-- Assignment --
Where the material below has a line containing "2026 PC XC Open/East", start repeating exactly, and keep going through the line containing "UPCOMING T&F MEETS (661, 360)", with no other lines.

▬▬▬▬▬▬

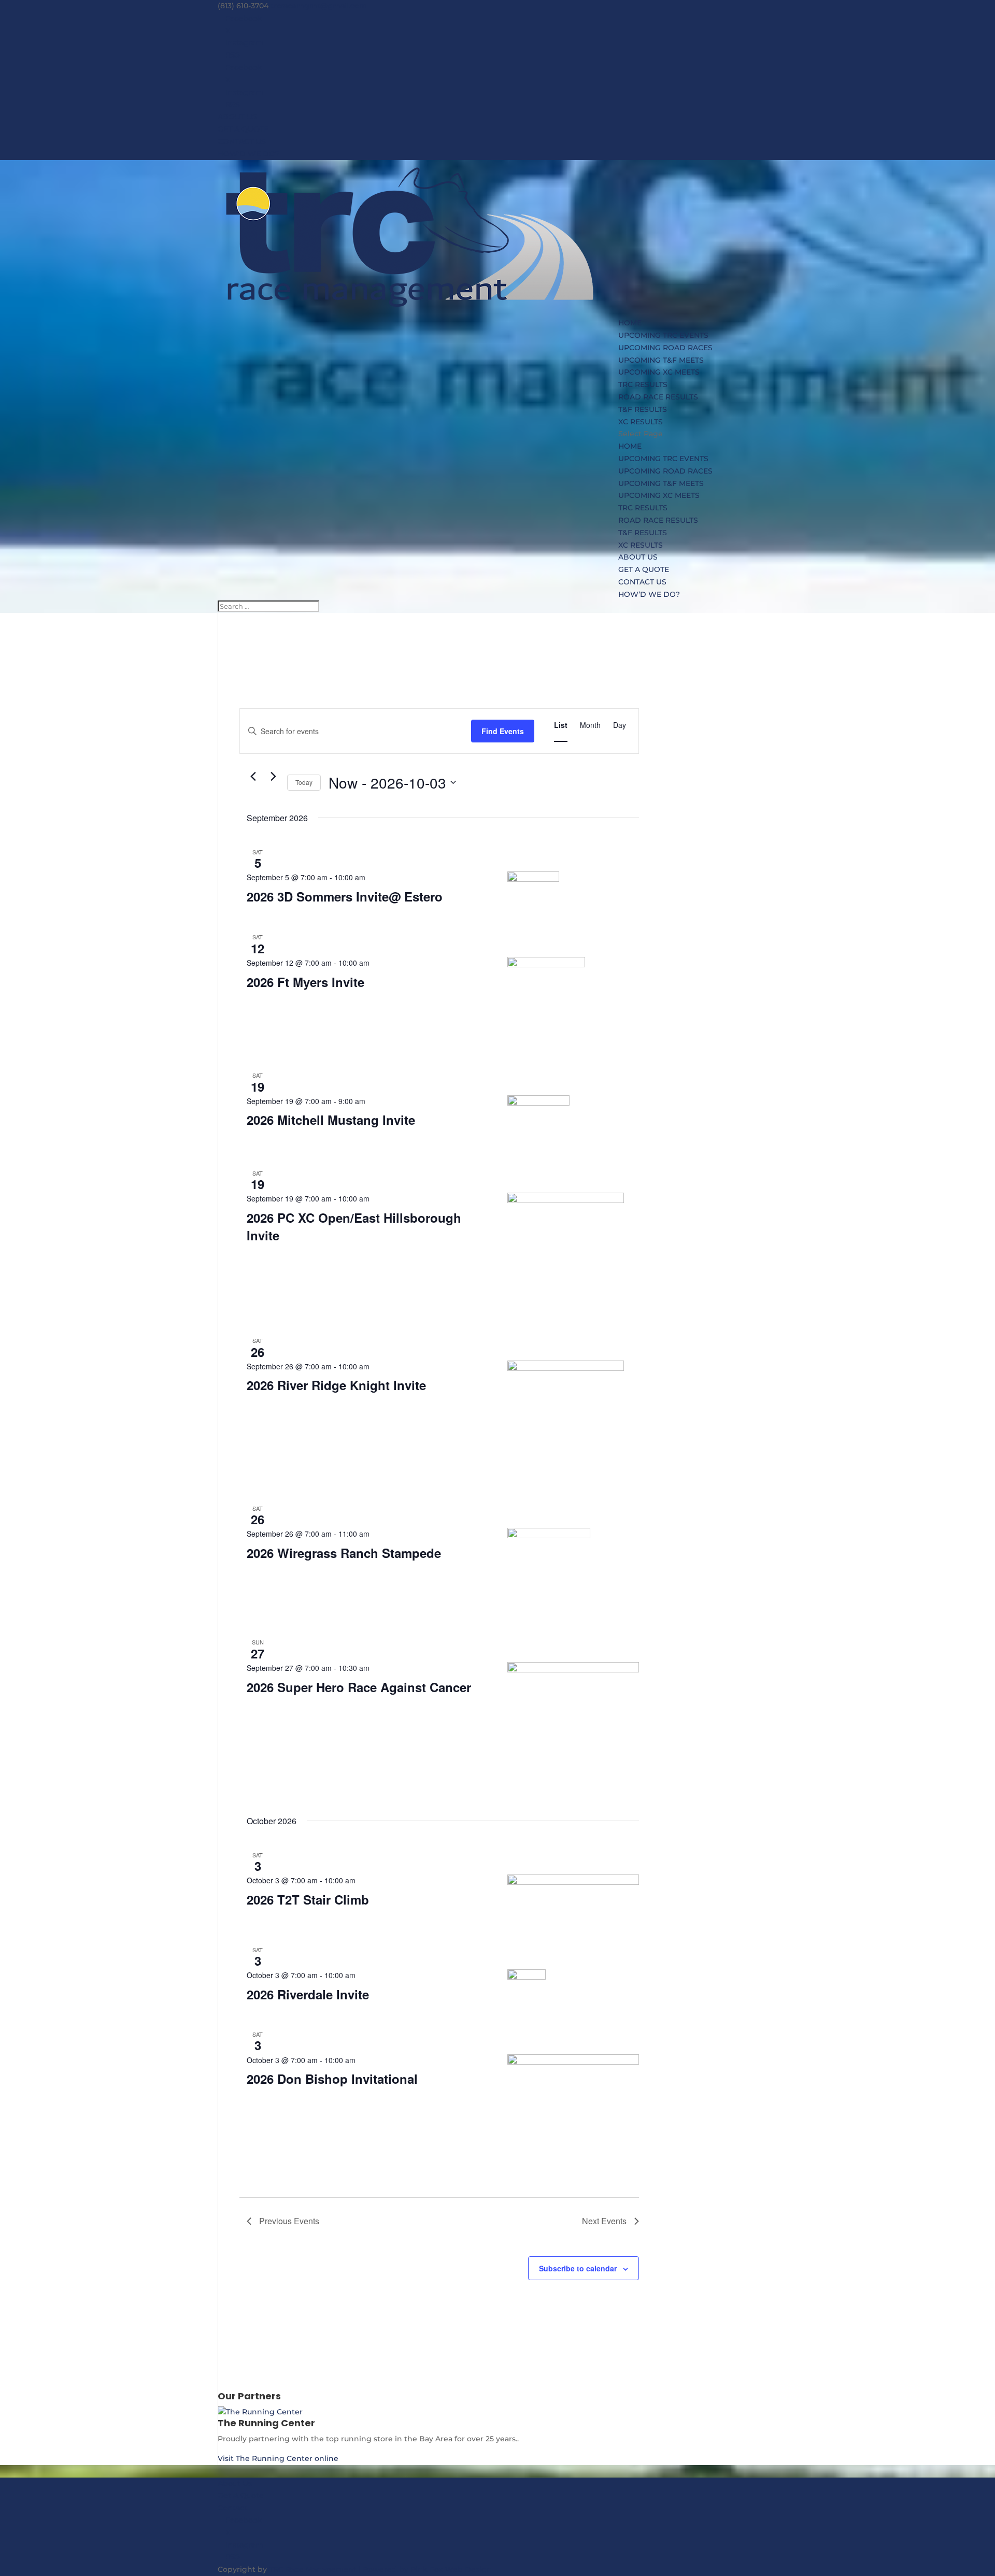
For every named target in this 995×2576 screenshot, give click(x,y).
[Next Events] (273, 776)
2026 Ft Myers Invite (305, 982)
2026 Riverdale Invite (308, 1994)
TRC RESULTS (642, 384)
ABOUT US (237, 116)
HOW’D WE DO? (248, 154)
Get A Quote (241, 2495)
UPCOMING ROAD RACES (665, 347)
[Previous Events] (253, 776)
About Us (235, 2483)
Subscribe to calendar (578, 2268)
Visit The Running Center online (278, 2458)
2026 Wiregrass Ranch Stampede (344, 1553)
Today (303, 782)
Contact (232, 2507)
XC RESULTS (640, 421)
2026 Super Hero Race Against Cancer (359, 1687)
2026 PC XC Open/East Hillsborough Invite (354, 1226)
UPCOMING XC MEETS (659, 372)
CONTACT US (242, 141)
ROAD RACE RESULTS (658, 397)
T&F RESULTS (642, 409)
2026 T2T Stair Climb (308, 1899)
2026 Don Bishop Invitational (332, 2078)
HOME (630, 322)
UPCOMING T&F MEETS (661, 360)
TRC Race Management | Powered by (339, 2569)
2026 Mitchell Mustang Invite (331, 1119)
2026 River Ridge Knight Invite (336, 1385)
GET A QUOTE (243, 129)
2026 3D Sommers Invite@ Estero (345, 896)
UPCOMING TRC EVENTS (663, 335)
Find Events (502, 731)
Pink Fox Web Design (451, 2569)
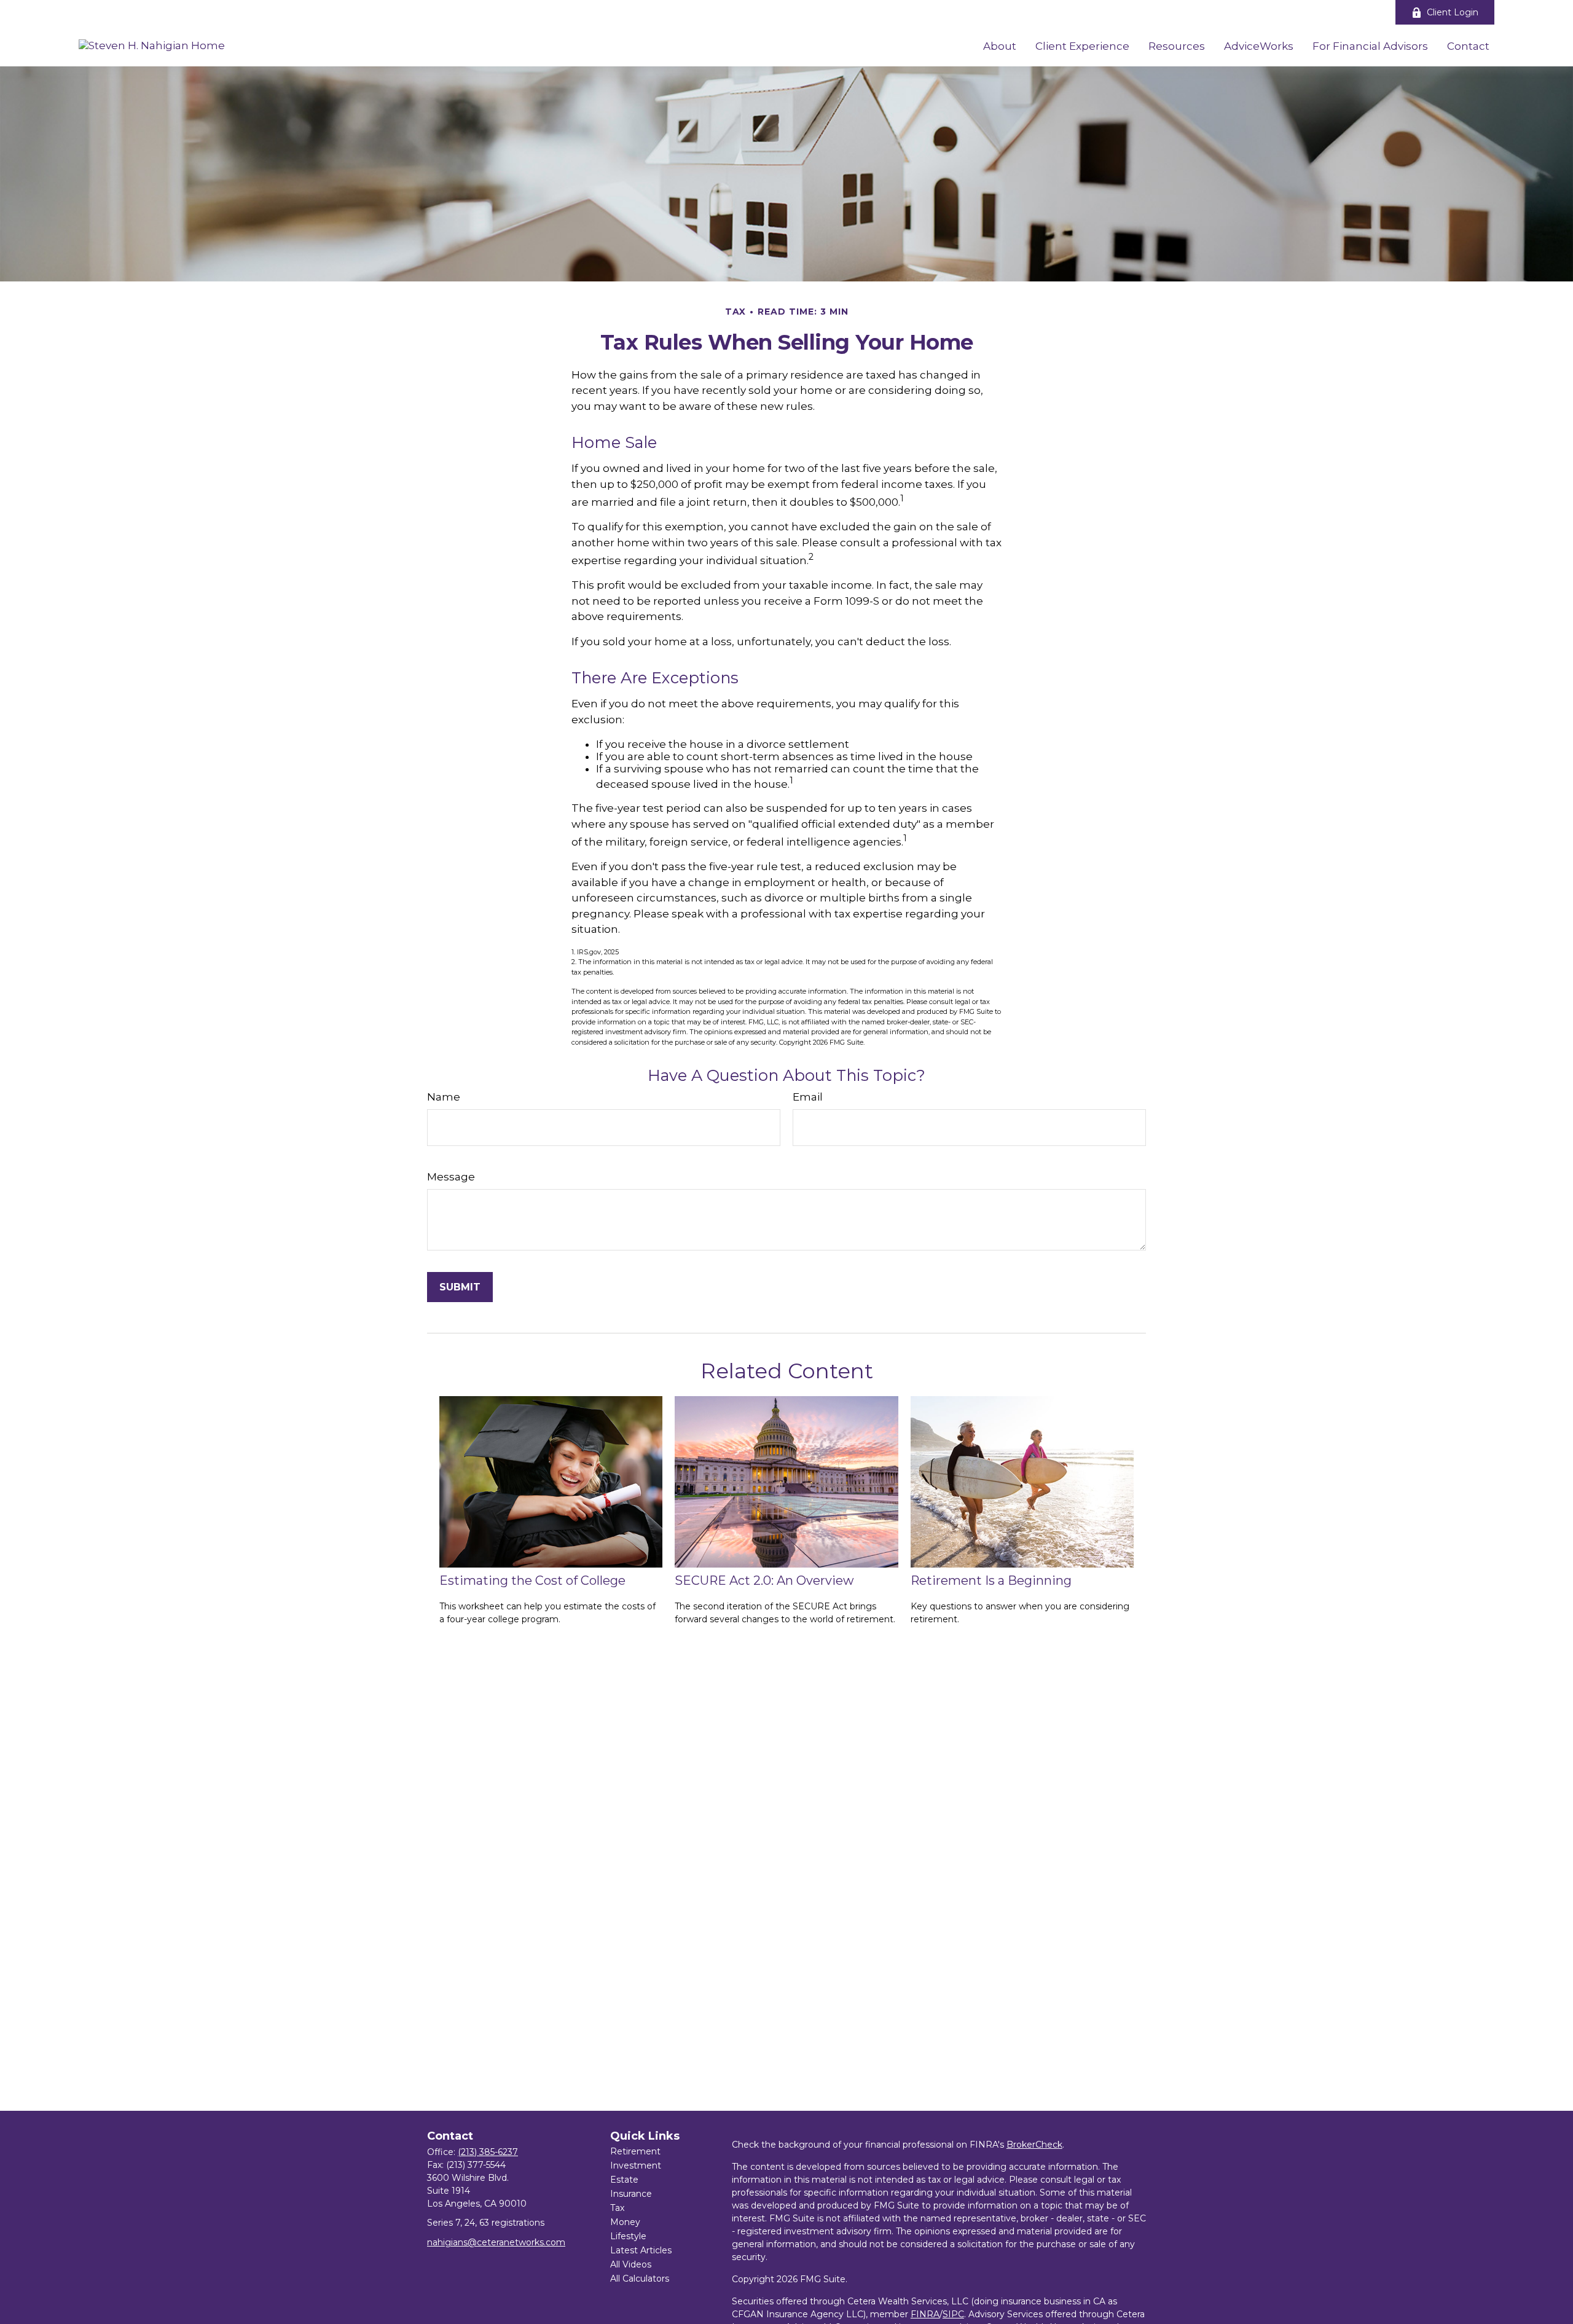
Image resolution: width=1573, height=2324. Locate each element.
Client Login (1452, 12)
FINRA (925, 2314)
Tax (617, 2207)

▬▬▬▬▬▬

-- Response to the task --
2026 PC XC Open/East Hillsborough Invite (354, 1226)
UPCOMING XC MEETS (659, 372)
CONTACT US (242, 141)
ROAD RACE RESULTS (658, 397)
T&F RESULTS (642, 409)
2026 T2T Stair Climb (308, 1899)
2026 Don Bishop Invitational (332, 2078)
HOME (630, 322)
UPCOMING T&F MEETS (661, 360)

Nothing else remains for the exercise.